WRITTEN TASK 1 » List each line of the entries that contains the string "should".

SUPPLIED PASSAGE »
========================

Description of problem: The atomic-openshift-master-controllers process is restarting frequently in two environments where AWS throttling is present. I believe the throttling is occurring because of this bug https://bugzilla.redhat.com/show_bug.cgi?id=1367229. But ideally the controllers should remain running even when many requests are being throttled. What I'm seeing in prod is hundreds of these events per day: Oct 04 20:51:33 ip-172-31-10-25.ec2.internal atomic-openshift-master-controllers[110809]: W1004 20:51:33.785019 110809 retry_handler.go:55] Inserting delay before AWS request (ec2::DeleteVolume) to avoid RequestLimitExceeded: 6s Oct 04 20:51:33 ip-172-31-10-25.ec2.internal atomic-openshift-master-controllers[110809]: F1004 20:51:33.797506 110809 start_master.go:568] Controller graceful shutdown requested Oct 04 20:51:34 ip-172-31-10-25.ec2.internal systemd[1]: atomic-openshift-master-controllers.service: main process exited, code=exited, status=255/n/a Version-Release number of selected component (if applicable): atomic-openshift-3.3.0.33-1.git.0.8601ee7.el7.x86_64 How reproducible: Hundreds of times per day in Prod. It doesn't appear to be happening in INT and STG. It also happened more than a dozen times in ded-int-aws where AWS throttling messages are present. Steps to Reproduce: 1. 2. 3. Actual results: Expected results: Additional info:
related https://github.com/kubernetes/kubernetes/issues/33088
This is a duplicate of 1377483 *** This bug has been marked as a duplicate of bug 1377483 ***
tracking the online issue separate from the non-online issue separately.

========================

WRITTEN TASK 2 » Using the bug report above, decide whether each statement agrees with it: (a) the controllers restart frequently in the INT and STG environments; (b) the bug was marked as a duplicate of bug 1377483; (c) the log shows a 6s delay inserted before the ec2::DeleteVolume request. Answer yes or no for each and quote the deciding words.

Dataset entries:
========================

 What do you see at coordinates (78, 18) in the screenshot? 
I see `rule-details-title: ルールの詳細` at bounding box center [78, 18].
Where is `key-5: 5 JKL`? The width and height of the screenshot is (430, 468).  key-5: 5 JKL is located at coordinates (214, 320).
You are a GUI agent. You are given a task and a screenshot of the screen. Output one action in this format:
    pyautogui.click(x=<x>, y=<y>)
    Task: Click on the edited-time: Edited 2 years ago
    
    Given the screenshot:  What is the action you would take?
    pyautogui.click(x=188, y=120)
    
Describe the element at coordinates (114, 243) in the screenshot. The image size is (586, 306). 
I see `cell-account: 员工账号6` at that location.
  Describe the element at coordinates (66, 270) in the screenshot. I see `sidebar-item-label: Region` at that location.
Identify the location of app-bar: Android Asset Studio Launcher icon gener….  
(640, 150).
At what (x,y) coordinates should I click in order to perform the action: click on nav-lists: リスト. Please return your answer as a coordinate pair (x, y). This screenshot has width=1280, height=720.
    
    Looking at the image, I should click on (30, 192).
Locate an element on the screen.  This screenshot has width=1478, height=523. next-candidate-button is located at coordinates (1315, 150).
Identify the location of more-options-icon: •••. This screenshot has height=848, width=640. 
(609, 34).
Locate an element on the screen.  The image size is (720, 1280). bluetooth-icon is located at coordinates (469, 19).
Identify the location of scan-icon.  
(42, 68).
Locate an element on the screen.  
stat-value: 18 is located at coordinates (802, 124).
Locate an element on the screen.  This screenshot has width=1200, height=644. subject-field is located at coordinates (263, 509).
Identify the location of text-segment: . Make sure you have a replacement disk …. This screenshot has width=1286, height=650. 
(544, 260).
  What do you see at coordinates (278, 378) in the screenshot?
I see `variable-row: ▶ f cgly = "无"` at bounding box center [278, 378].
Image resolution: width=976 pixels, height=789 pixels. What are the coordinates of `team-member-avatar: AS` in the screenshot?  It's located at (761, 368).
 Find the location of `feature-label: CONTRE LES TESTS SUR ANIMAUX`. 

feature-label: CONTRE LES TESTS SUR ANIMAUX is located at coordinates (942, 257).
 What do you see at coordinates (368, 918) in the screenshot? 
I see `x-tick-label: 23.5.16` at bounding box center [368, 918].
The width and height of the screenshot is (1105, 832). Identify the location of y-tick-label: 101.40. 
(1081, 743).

========================

EXERCISE RESPONSE 1 »
At what (x,y) coordinates should I click in order to perform the action: click on nav-lists: リスト. Please return your answer as a coordinate pair (x, y). This screenshot has width=1280, height=720.
    Looking at the image, I should click on (30, 192).

EXERCISE RESPONSE 2 »
(a) No: "It doesn't appear to be happening in INT and STG."
(b) Yes: "This bug has been marked as a duplicate of bug 1377483"
(c) Yes: "Inserting delay before AWS request (ec2::DeleteVolume) to avoid RequestLimitExceeded: 6s"